Sessenta e quatro imigrantes etíopes morreram asfixiados dentro de um contentor que estava a ser transportado do Malawi para o distrito de Moatize, em Tete. Presume-se que a porosidade e a corrupção nas fronteiras sejam algumas das causas desta tragédia que se vem juntar a tantas outras envolvendo etíopes, somalis e outros aventureiros dos Grandes Lagos.
De acordo com a estação televisiva Miramar, o camião que transportava os imigrantes ilegais foi interceptado pela polícia esta terça-feira, no posto policial da báscula de Mussacama. Ao ser abordado, o motorista disse que estava a transportar mercadoria, resposta que não convenceu a polícia que pediu a abertura do contentor.
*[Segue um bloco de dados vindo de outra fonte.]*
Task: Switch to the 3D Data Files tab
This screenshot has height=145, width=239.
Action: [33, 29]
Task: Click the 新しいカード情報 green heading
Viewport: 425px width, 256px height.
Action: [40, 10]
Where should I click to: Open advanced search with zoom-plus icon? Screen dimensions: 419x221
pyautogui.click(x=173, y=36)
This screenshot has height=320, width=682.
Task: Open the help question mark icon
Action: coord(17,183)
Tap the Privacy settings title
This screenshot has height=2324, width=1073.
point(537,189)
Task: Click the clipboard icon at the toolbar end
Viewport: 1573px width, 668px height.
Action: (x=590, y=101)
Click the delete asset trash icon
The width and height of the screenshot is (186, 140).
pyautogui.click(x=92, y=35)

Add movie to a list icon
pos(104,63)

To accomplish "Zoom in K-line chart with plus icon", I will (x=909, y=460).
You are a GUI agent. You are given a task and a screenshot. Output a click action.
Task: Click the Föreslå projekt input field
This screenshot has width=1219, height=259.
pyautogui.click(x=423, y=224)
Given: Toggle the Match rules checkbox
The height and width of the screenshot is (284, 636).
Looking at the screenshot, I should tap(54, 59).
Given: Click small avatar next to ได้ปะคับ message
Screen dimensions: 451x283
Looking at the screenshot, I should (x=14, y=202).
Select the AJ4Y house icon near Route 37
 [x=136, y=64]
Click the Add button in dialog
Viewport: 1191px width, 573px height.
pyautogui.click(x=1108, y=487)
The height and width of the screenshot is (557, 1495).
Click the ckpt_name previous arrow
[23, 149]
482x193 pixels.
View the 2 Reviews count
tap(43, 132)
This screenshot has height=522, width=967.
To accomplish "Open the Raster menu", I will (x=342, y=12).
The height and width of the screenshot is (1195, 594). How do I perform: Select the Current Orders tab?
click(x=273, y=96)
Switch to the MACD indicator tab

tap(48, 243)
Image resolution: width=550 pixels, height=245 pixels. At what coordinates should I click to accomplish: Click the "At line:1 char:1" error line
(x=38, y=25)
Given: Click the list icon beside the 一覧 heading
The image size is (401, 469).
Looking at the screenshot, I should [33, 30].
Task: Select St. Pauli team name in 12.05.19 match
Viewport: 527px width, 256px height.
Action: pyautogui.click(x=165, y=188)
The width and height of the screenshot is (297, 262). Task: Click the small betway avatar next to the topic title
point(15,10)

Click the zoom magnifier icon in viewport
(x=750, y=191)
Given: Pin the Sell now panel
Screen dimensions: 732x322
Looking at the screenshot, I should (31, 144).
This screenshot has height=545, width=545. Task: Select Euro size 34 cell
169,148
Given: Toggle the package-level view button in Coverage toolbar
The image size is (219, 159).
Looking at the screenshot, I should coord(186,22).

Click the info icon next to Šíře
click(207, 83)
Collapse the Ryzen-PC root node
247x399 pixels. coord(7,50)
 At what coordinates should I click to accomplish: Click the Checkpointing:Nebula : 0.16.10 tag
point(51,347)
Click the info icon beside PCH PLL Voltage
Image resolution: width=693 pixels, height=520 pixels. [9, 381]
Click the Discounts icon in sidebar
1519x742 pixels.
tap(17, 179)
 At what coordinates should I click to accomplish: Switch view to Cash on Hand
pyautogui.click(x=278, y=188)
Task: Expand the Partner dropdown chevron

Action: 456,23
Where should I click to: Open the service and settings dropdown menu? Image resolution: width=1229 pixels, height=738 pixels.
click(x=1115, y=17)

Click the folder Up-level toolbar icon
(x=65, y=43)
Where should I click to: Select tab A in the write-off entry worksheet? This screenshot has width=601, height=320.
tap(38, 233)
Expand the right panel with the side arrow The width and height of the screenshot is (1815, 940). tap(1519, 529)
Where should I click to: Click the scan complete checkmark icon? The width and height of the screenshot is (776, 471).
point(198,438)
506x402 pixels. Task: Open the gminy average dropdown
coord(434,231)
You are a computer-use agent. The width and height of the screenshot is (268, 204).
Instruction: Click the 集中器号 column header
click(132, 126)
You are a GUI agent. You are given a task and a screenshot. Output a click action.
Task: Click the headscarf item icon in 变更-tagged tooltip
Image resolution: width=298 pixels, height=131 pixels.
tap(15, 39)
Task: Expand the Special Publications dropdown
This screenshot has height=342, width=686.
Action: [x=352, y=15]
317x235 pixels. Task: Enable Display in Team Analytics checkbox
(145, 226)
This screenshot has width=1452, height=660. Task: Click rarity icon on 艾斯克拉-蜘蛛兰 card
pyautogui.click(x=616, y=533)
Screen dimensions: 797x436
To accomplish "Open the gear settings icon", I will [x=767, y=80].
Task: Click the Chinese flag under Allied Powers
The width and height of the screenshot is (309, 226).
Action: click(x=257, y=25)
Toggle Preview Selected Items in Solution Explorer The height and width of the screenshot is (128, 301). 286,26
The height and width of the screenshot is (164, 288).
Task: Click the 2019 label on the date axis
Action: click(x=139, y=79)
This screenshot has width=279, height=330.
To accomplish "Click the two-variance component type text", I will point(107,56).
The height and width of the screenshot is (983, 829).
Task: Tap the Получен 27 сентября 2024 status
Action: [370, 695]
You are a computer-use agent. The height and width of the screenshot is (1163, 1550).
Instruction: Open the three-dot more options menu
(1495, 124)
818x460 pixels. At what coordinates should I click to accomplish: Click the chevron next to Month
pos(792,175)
O motorista obedeceu e apurou-se que, dos setenta e oito imigrantes ilegais, apenas catorze ainda estavam com vida. O condutor foi detido de imediato e confessou que foi solicitado para transportar vinte e cinco pessoas para Moatize, a troco de trinta mil meticais. Ele acrescentou que teria sido abordado por um guia de imigrantes ilegais no Malawi, uma pessoa ainda por ser identificada. As autoridades de Lilongwe estimam em mil o número de imigrantes ilegais provenientes dos Grandes Lagos que entram mensalmente no país, devido à turbulência política nos seus países de origem.
A porosidade da fronteira associada à alegada cumplicidade de alguns cidadãos malawianos e de alguns agentes da polícia e da migração estimula esta vaga de imigração ilegal. Em troca de dinheiro, alguns malawianos dão abrigo aos imigrantes ilegais, ao mesmo tempo que servem de guias e de transportadores através de rotas clandestinas. A região norte do Malawi, particularmente o distrito de Karonga, é o epicentro de entrada de dezenas de imigrantes ilegais sobretudo etíopes, somalis, burundeses, entre outros.
O governo de Lilongwe já reconheceu a vulnerabilidade das suas fronteiras afirmando não estar em condições para travar a entrada de imigrantes ilegais. Nos últimos anos, alguns líderes tradicionais do Malawi foram detidos e condenados por envolvimento na imigração ilegal, agindo como facilitadores em troca de valores monetários.
A ofensiva contra a imigração ilegal não está a dar resultados no Malawi, aparentemente porque as penas aplicadas aos infractores estão desactualizadas. De acordo com a legislação malawiana, os cúmplices pagam uma multa equivalente a dois mil meticais, valor considerado irrisório para desencorajar o crime.
Uma vez no Malawi, alguns imigrantes ilegais fixam residência no país e outros prosseguem a sua aventura pelos estados-membros da SADC à procura de melhores condições de vida, em particular para África do Sul. Para chegar à África do Sul, os imigrantes ilegais e os próprios malawianos que também ousam viajar sem documentação de viagem atravessam Moçambique e Zimbabwe. Aqui de novo entra em acção o sindicato de crime que está por detrás do esquema de entrada ilegal de imigrantes nos estados-membros da SADC. “Carta” apurou através do cruzamento de várias fontes que, depois da entrada ilegal de imigrantes no Malawi, a corrupção começa nos postos fronteiriços de Dedza e Mwanza junto do território moçambicano.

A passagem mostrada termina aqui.